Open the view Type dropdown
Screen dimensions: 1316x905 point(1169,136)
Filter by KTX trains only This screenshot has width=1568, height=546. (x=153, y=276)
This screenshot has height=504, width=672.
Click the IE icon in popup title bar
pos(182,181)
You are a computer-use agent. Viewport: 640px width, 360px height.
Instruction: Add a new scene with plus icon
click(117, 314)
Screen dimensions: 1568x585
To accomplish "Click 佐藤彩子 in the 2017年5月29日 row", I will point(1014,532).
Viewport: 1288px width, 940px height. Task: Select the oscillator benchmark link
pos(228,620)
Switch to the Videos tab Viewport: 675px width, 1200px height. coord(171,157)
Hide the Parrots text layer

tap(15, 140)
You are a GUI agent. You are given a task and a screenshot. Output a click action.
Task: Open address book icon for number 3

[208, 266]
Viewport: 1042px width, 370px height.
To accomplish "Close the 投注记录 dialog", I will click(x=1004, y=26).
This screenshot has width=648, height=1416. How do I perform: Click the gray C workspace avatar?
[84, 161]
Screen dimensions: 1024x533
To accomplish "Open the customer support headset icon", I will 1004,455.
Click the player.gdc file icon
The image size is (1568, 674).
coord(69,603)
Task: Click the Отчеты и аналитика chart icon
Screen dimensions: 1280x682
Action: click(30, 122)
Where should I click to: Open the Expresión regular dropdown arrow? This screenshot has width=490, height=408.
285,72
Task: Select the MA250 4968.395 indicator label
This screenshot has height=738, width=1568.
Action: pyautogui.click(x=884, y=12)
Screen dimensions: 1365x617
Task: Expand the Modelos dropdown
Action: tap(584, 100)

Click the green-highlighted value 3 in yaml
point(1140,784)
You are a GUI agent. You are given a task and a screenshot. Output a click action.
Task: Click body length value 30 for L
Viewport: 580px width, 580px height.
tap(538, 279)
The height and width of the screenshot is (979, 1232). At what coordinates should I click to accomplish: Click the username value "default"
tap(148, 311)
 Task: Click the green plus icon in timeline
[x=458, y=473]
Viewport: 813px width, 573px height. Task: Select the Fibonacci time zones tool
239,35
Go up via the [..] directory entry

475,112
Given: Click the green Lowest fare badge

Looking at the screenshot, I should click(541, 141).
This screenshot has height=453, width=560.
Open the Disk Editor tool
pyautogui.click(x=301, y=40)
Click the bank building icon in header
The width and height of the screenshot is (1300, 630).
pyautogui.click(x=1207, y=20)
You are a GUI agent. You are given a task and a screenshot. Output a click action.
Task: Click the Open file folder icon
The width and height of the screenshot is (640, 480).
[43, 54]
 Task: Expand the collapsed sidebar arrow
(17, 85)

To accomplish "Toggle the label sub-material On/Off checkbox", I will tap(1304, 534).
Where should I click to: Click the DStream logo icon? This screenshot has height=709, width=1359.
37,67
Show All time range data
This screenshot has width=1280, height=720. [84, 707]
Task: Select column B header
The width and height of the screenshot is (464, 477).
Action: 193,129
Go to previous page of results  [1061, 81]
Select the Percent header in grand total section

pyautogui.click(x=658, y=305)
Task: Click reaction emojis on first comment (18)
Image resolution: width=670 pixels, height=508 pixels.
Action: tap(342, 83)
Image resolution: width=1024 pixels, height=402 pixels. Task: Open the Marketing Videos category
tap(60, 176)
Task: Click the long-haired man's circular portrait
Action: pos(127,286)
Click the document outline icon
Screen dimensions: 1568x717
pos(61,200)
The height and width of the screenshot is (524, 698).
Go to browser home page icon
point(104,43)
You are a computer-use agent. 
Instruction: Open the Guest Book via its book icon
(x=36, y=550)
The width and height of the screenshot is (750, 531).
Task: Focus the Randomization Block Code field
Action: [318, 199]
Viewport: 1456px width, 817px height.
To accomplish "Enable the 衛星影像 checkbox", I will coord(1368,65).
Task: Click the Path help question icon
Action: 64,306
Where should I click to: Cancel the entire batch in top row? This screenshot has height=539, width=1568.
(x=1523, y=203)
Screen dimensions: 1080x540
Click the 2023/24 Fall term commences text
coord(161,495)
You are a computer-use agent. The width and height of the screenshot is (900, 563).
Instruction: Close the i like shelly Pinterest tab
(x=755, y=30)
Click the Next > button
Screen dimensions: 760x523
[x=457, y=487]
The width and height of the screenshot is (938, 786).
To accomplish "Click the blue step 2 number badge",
###
▶ **DESCRIPTION OF THE TASK**:
Extract each line holding the word "file" from the records.

▶ **EXPECTED OUTPUT**:
Click the player.gdc file icon
Task: Click the Open file folder icon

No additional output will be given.